Se alcanza tanto cuanto se espera.
El
camino de la reconciliación requiere paciencia y confianza. La paz no se logra
si no se la espera. En primer lugar, se trata de creer en la posibilidad de la
paz, de creer que el otro tiene nuestra misma necesidad de paz. En esto,
podemos inspirarnos en el amor de Dios por cada uno de nosotros, un amor
liberador, ilimitado, gratuito e incansable. El miedo es a menudo una fuente de
conflicto. Por lo tanto, es importante ir más allá de nuestros temores humanos,
reconociéndonos hijos necesitados, ante Aquél que nos ama y nos espera, como el
Padre del hijo pródigo (cf. Lc 15,11-24). La cultura del encuentro entre hermanos y hermanas rompe
con la cultura de la amenaza. Hace que cada encuentro sea una posibilidad y un
don del generoso amor de Dios. Nos guía a ir más allá de los límites de
nuestros estrechos horizontes, a aspirar siempre a vivir la fraternidad
universal, como hijos del único Padre celestial. Para los discípulos de Cristo,
este camino está sostenido por el sacramento de la Reconciliación, que el Señor
nos dejó para la remisión de los pecados de los bautizados. Este sacramento de
la Iglesia, que renueva a las personas y a las comunidades, nos llama a
mantener la mirada en Jesús, que ha reconciliado «todas las cosas, las del
cielo y las de la tierra, haciendo la paz por la sangre de su Cruz» (Col
1,20); y nos pide que
depongamos cualquier violencia en nuestros pensamientos, palabras y acciones,
tanto hacia nuestro prójimo como hacia la creación. La gracia de Dios Padre se
da como amor sin condiciones. Habiendo recibido su perdón, en Cristo, podemos
ponernos en camino para ofrecerlo a los hombres y mujeres de nuestro tiempo.

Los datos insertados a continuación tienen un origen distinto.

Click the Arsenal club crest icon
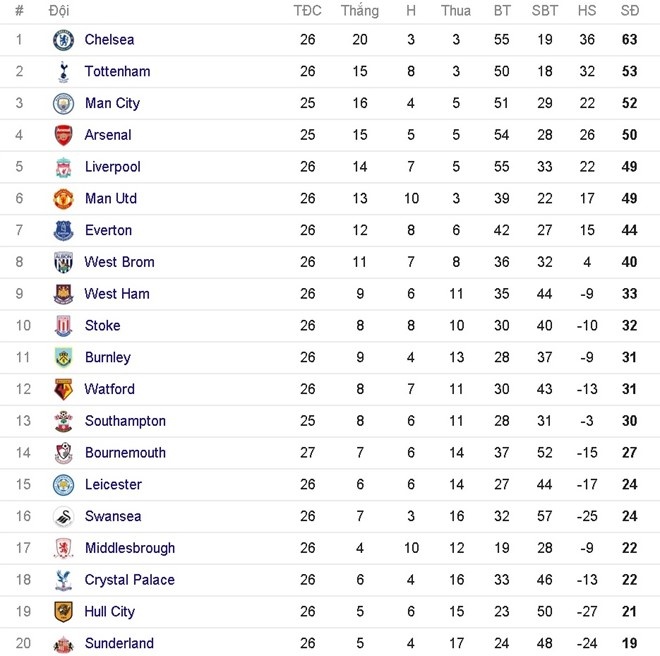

Día tras día, el Espíritu Santo nos sugiere actitudes y palabras para que nos
convirtamos en artesanos de la justicia y la paz.
Que
el Dios de la paz nos bendiga y venga en nuestra ayuda.
Que
María, Madre del Príncipe de la paz y Madre de todos los pueblos de la tierra,
nos acompañe y nos sostenga en el camino de la reconciliación, paso a paso.
Y
que cada persona que venga a este mundo pueda conocer una existencia de paz y
desarrollar plenamente la promesa de amor y vida que lleva consigo.